## What is needed
Answer these questions from the passage on the San Andres Formation below.
(a) How many laterals are producing today, and about how much oil do they make?
(b) What share of the oil did the natural lateral sweep leave behind?
(c) What provides the drive when depressuring where the lateral sweep was not extensive?

─── Exercise passage ───

The San Andres Formation in the Permian Basin is not unique but, at 4000‐5500’ depth, leads the way with this new type of horizontal play. There are over 500 laterals producing today making about 40,000 bopd. The laterals are all within the mapped area of the San Andres residual oil zone (ROZ) fairways where numerous non‐commercial wells and dry holes were drilled during the age of vertical drilling. These zones were laterally swept by mother nature but leaving about 30‐45% of the oil behind in the oil‐

wet San Andres formation. Where the lateral sweep was not extensive, the solution gas remains in the oil providing the necessary drive when depressuring.

─── Listed records ───

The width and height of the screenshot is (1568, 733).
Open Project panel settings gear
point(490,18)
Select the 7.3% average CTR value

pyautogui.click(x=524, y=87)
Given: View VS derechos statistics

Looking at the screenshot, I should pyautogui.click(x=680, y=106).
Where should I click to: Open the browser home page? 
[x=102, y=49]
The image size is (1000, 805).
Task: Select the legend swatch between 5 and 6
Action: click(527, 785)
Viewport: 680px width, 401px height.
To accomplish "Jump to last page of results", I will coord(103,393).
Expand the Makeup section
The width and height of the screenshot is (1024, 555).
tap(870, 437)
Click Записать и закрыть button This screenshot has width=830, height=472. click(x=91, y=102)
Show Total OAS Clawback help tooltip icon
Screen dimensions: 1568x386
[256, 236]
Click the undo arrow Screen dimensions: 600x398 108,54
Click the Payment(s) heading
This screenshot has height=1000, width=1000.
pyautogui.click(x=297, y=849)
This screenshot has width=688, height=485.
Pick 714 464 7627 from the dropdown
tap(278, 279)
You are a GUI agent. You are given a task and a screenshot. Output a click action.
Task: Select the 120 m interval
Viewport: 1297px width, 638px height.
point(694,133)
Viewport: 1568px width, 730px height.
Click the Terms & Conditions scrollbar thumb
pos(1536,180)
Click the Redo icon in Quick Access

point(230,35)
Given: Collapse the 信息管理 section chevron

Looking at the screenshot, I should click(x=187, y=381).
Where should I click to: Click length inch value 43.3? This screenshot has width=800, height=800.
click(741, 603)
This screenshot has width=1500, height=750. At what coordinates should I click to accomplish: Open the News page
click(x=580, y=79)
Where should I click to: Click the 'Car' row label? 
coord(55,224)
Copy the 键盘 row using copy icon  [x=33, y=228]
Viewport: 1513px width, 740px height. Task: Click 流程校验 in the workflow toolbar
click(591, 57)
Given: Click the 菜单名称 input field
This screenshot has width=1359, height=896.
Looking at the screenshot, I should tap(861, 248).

───

## Response to the exercise
(a) Over 500 laterals are producing, making about 40,000 bopd.
(b) About 30‐45% of the oil was left behind.
(c) The solution gas that remains in the oil provides the drive.